The language would need to allow you to write an out(result) postcondition and an out(Exception) postcondition. Andrei
Dec 03 2009
prev sibling parent Sean Kelly <sean invisibleduck.org> writes:
Andrei Alexandrescu Wrote:

 If a function throws a class inheriting Error but not Exception (i.e. an 
 unrecoverable error), then the postcondition doesn't need to be satisfied.
 
 I just realized that postconditions, however, must be satisfied if the 
 function throws an Exception-derived object. There is no more return 
 value, but the function must leave everything in a consistent state. For 
 example, a function reading text from a file may have the postcondition 
 that it closes the file, even though it may throw a malformed file 
 exception.
 
 This may sound crazy, but if you just follow the facts that distinguish 
 regular error handling from program correctness, you must live with the 
 consequences.

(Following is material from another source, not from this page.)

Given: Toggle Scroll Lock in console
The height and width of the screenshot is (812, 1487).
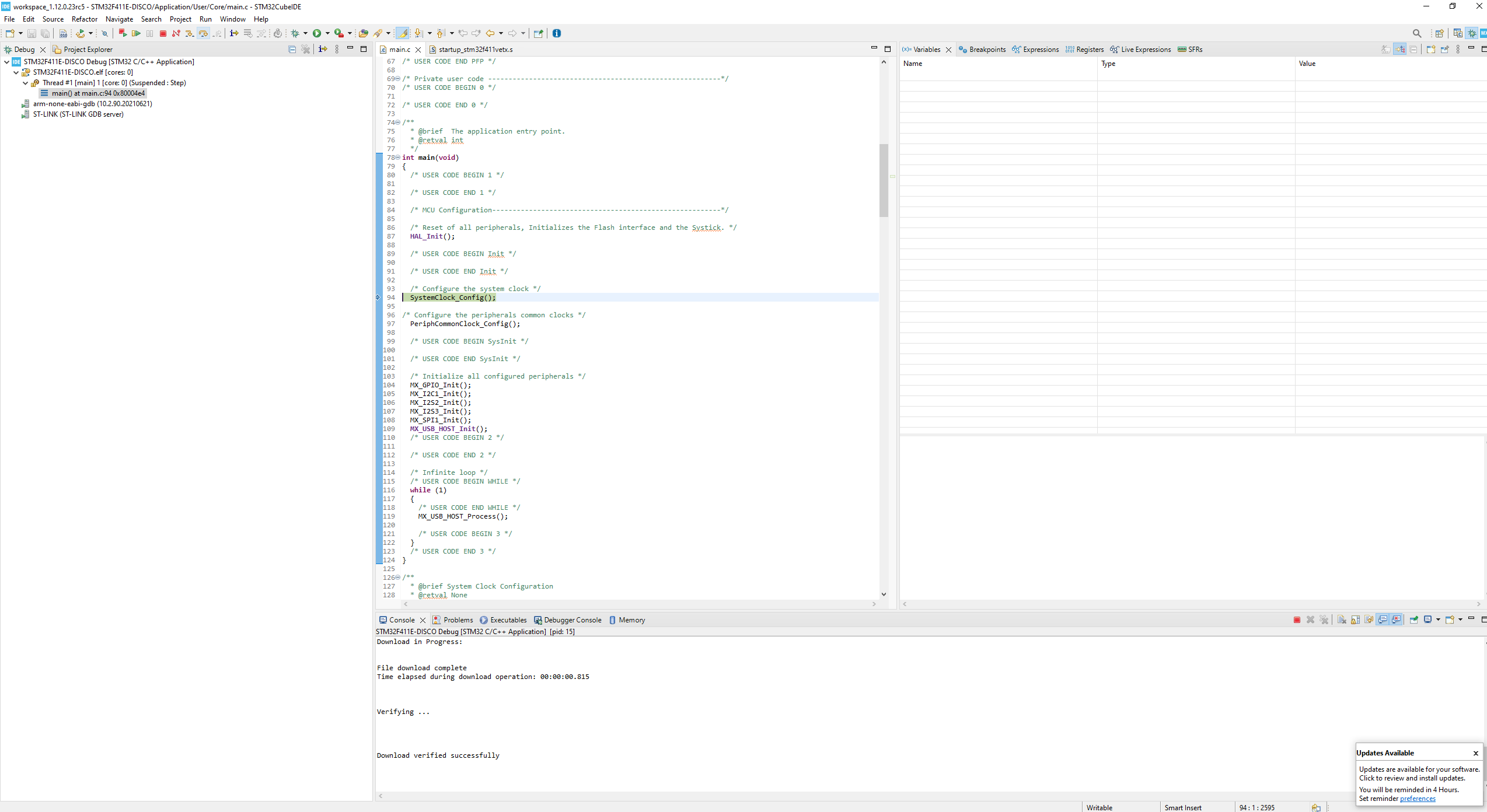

And the consequence is - a function's postcondition must 
 be designed to take into account exceptional paths. Only in case of 
 unrecoverable errors is the function relieved of its duty.
Postconditions serve two purposes in my mind: to verify that object details are in a valid state when this checking isn't possible or appropriate in an invariant, and to check that the return value is in range. It seems quite reasonable to want the object validation to occur, but impossible for return value checking to occur... unless a feature is added to test if an exception is in flight and then expect the user to call this in postconditions to see if they should omit return value checking. This seems like it may be too onerous of a requirement.